### Given problem 1:
Copy the Lablet Cloud Manager overview again, beginning at the words "- Integrates with" and stopping after "RUNNING to COLLECTING).", and swap "etcd" for "ZooKeeper".
### Given problem 2:
Write the next part of the Lablet Cloud Manager overview, picking up after its last sentence.

━━━━━ Excerpt provided

Lablet Cloud Manager

An opinionated Neuroglia FastAPI template showcasing multi-subapp architecture (API + UI), CQRS, RBAC, OAuth2/OIDC, and pluggable infrastructure:

🎨 SubApp Pattern: Clean separation between API and UI concerns
🔐 OAuth2/OIDC Authentication: Keycloak integration with Backend-for-Frontend pattern
🔴 Redis Session Store: Distributed sessions for horizontal scaling in Kubernetes
🛡️ RBAC: Role-based access control at the application layer
📋 CQRS Pattern: Command Query Responsibility Segregation
🎯 Clean Architecture: Domain-driven design with clear boundaries
⏰ Background Task Scheduling: APScheduler integration with Redis/MongoDB persistence
📊 Worker Monitoring: Automated health and metrics collection for CML Workers
🔄 Real-Time Updates (SSE): Live worker status, metrics & labs pushed to UI

🏗️ Architecture

The Lablet Cloud Manager (LCM) is a distributed system of specialized microservices designed to manage Cisco Modeling Lab (CML) infrastructure on AWS. It uses the Kubernetes Controller Pattern for declarative resource management built on the Neuroglia framework.

Top Entities

LabletDefinition: Immutable, versioned template for a lab environment (requirements, topologies).
LabletSession: A runtime session of a definition on a Worker (combines CML lab, LDS LabSession, and child state like UserSession, GradingSession, ScoreReport).
Worker: AWS EC2 instance running a CML instance.

Microservices & Roles

The system uses a Control Plane + Controllers pattern. All mutations to state are handled via the Control Plane API.

Control Plane API ("The Gateway"):
- Handles user interaction via REST API and UI.
- The ONLY service with direct access to the MongoDB state store, utilizing CQRS.
- Projects aggregate state changes to etcd to trigger controllers.
Resource Scheduler ("The Scheduler"):
- Makes placement decisions and manages the scheduling queue.
- Evaluates license affinity, resource limits, and triggers AWS scale-ups.
Worker Controller ("The Infrastructure"):
- Manages CML Worker lifecycle (EC2 instance start/stop/terminate).
- Monitors infrastructure metrics via AWS CloudWatch and CML System APIs.
Lablet Controller ("The Workload"):
- Manages the lab lifecycle within CML (import/start/stop).
- Integrates with external systems (LDS and Grading Engine) using abstract SPIs and handles inbound CloudEvents.

Top-Level Data Flow (Event-Driven State-Based Persistence)

User Actions: Users communicate with the Control Plane API, which processes requests and persists state locally in MongoDB.
State Projection: The Control Plane API publishes domain events as projected state keys to etcd.
Reactive Reconciliation: Controllers watch etcd keys. When state changes (e.g., a session goes PENDING), the relevant controller wakes up, queries the Control Plane for details, and acts (e.g., Resource Scheduler places the session and updates state to SCHEDULED).
External Integration: Systems like LDS or GradingEngine emit CloudEvents which are received by the Lablet Controller. The controller interprets these events to drive the session lifecycle (e.g., from RUNNING to COLLECTING).

━━━━━━━━━━
━━━━━ Data extract

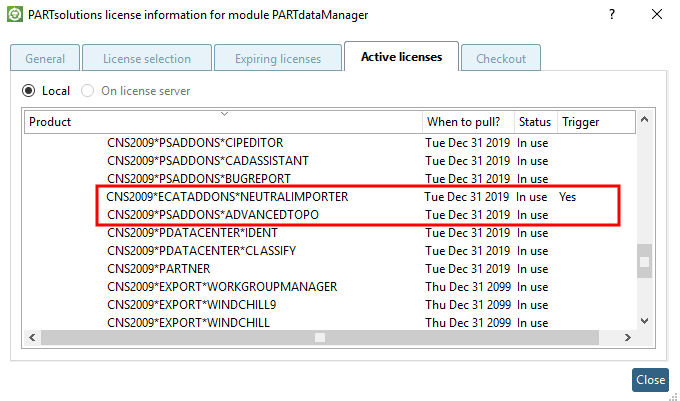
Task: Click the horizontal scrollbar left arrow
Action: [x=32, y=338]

━━━━━━━━━━
━━━━━ Data extract

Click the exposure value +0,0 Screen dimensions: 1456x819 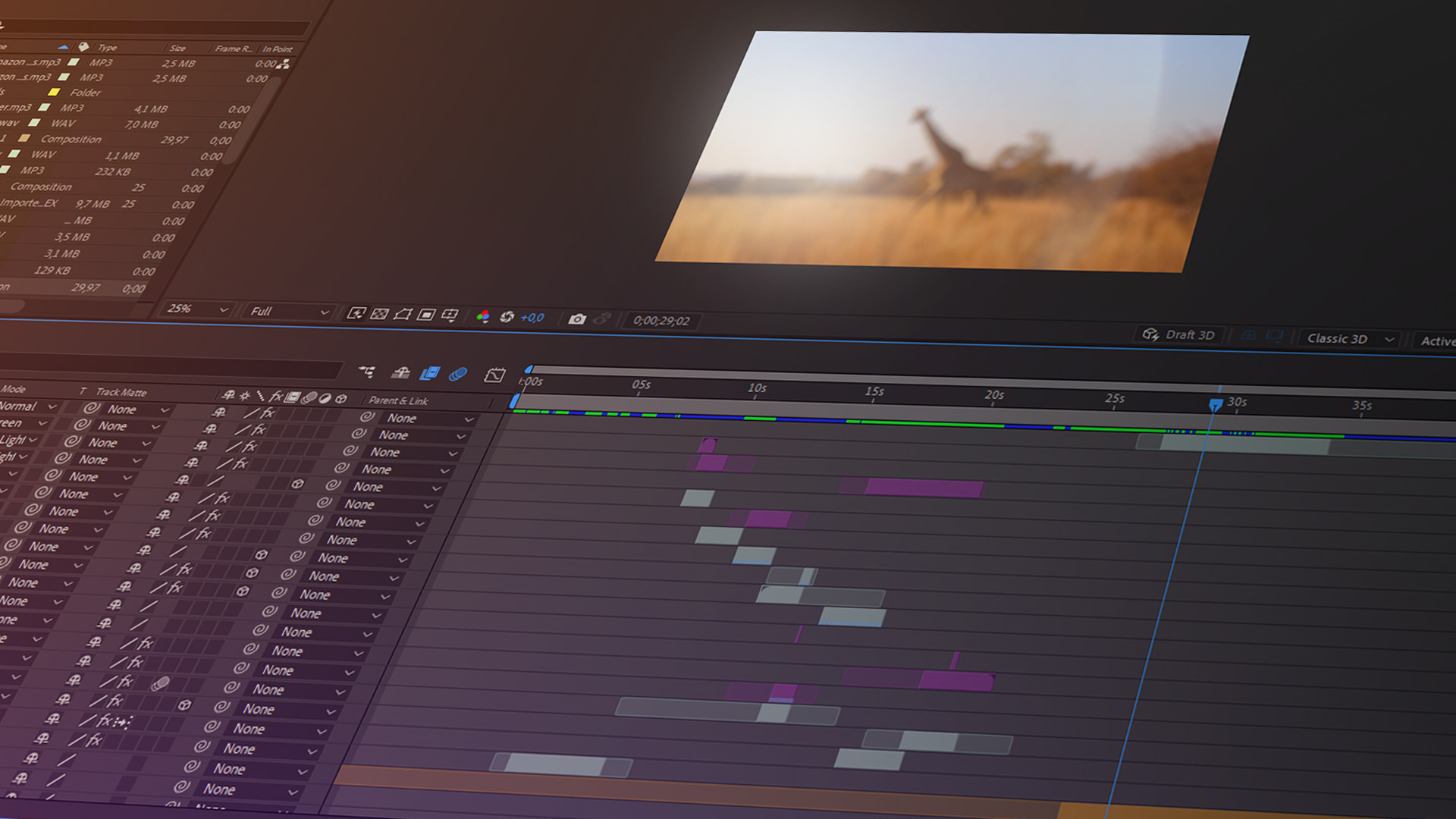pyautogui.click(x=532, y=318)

━━━━━━━━━━
━━━━━ Data extract

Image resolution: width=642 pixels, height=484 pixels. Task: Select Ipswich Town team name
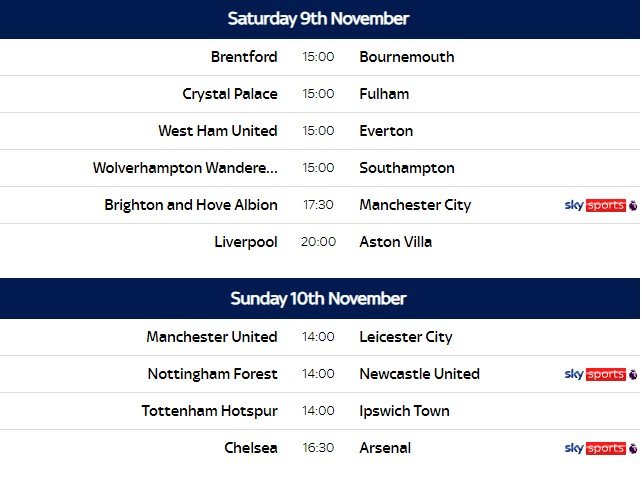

━━━━━━━━━━

### Task response 1:
- Integrates with external systems (LDS and Grading Engine) using abstract SPIs and handles inbound CloudEvents.

Top-Level Data Flow (Event-Driven State-Based Persistence)

User Actions: Users communicate with the Control Plane API, which processes requests and persists state locally in MongoDB.
State Projection: The Control Plane API publishes domain events as projected state keys to ZooKeeper.
Reactive Reconciliation: Controllers watch ZooKeeper keys. When state changes (e.g., a session goes PENDING), the relevant controller wakes up, queries the Control Plane for details, and acts (e.g., Resource Scheduler places the session and updates state to SCHEDULED).
External Integration: Systems like LDS or GradingEngine emit CloudEvents which are received by the Lablet Controller. The controller interprets these events to drive the session lifecycle (e.g., from RUNNING to COLLECTING).

### Task response 2:
Project Structure

cml-cloud-manager/
├── src/
│   ├── control-plane-api/             # REST API, SPA UI, State Management (MongoDB writer)
│   ├── resource-scheduler/            # Timeslot placement and worker capacity solver
│   ├── worker-controller/             # Infrastructure lifecycle (AWS EC2 + CML System)
│   ├── lablet-controller/             # Lab lifecycle, LDS & GradingEngine integration
│   └── core/                          # Shared domain logic, SPI interfaces, and base classes
├── docs/                              # Architecture and specification documents (MkDocs)
├── scripts/                           # Developer utility scripts
├── deployment/                        # Infrastructure and Keycloak assets
├── docker-compose.yml                 # Local dev orchestration
├── Makefile                           # Developer automation commands
└── README.md

Container Maintenance and Building

The LCM is composed of 4 discrete microservices that share a common domain model but run in separate containers.

Package Management & Dependencies: Each microservice has its own pyproject.toml and acts as an independent application managed by Poetry.
Shared Core: The src/core/ package contains the shared domain entities, events, and abstract SPI dependencies. It is included in each microservice as a local path dependency (e.g., lcm-core = {path = "../core", develop = true}).
Containerization: Each microservice houses its own Dockerfile inside its directory (e.g., src/control-plane-api/Dockerfile). Because they all depend on src/core/, the Docker build context must be set to the project root so the core files can be successfully copied during the build.
Automation: The root Makefile orchestrates building and maintaining these containers locally. Commands like make build or make rebuild-services build the image for every microservice from the project root.

🚀 Quick Start

Prerequisites

Python 3.11+
Poetry
Node.js 20+ (for UI build)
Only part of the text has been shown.